== Information

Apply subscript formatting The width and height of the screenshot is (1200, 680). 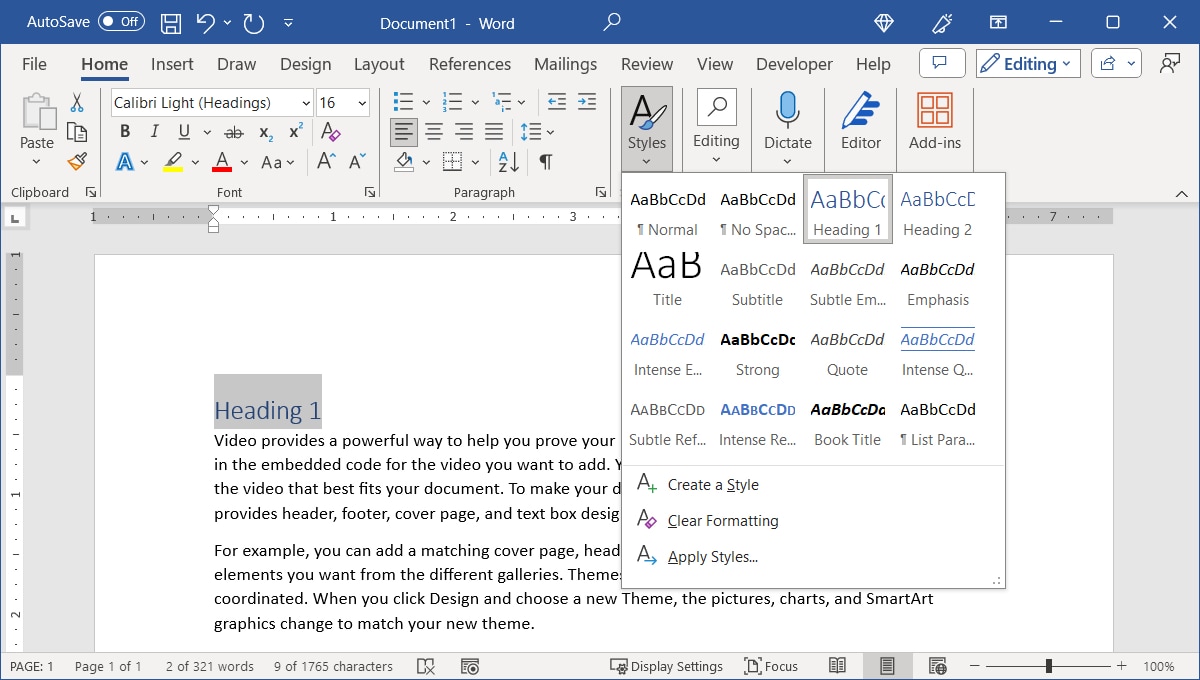click(x=265, y=131)
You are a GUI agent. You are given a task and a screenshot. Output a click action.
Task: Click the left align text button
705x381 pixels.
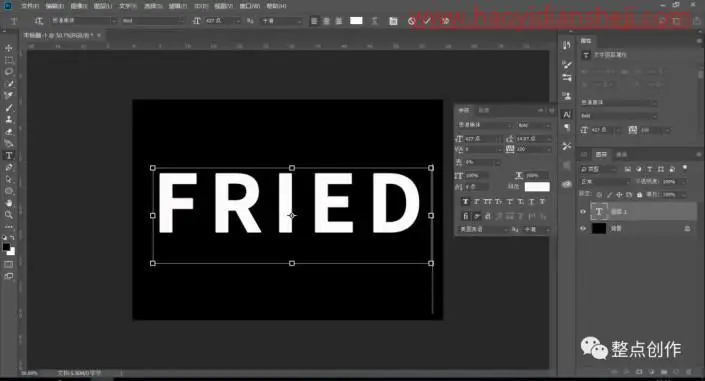[x=314, y=21]
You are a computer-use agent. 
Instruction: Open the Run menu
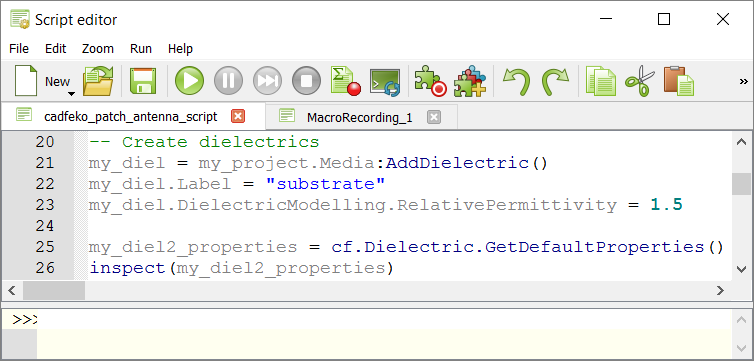point(141,49)
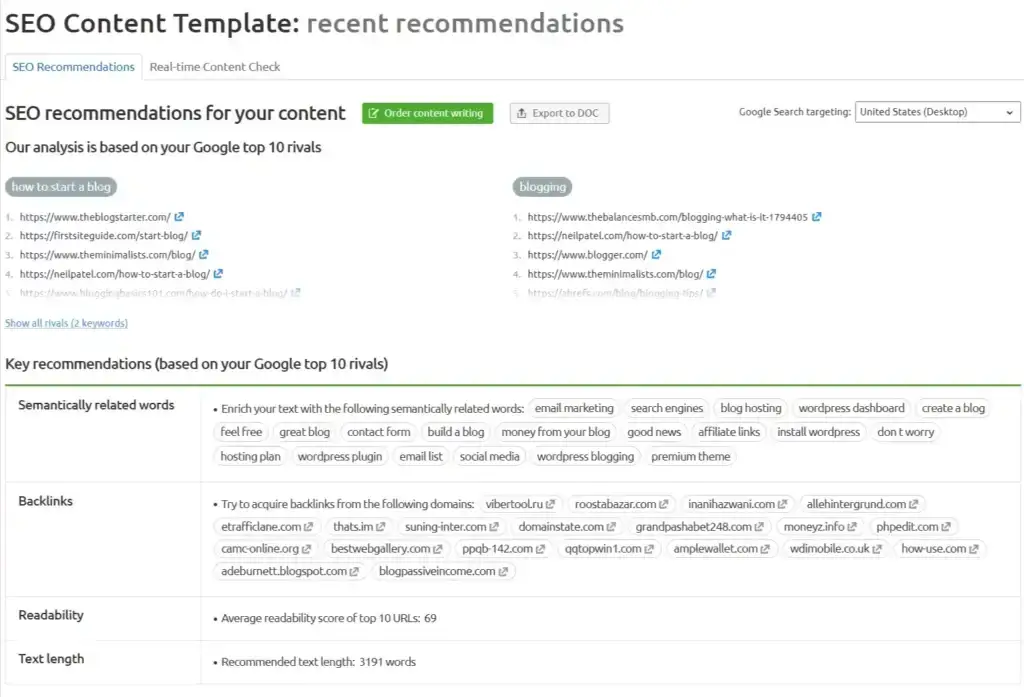Switch to the Real-time Content Check tab
The width and height of the screenshot is (1024, 697).
[x=214, y=67]
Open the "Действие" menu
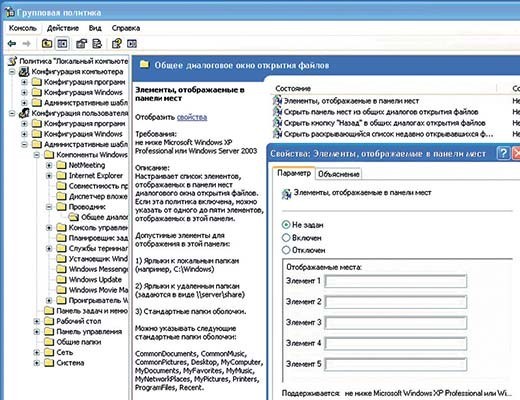Viewport: 520px width, 400px height. pyautogui.click(x=63, y=28)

====

Lines holding the string "agent" in the records above must be counted; give the number alone.

* [Response to the task]: 2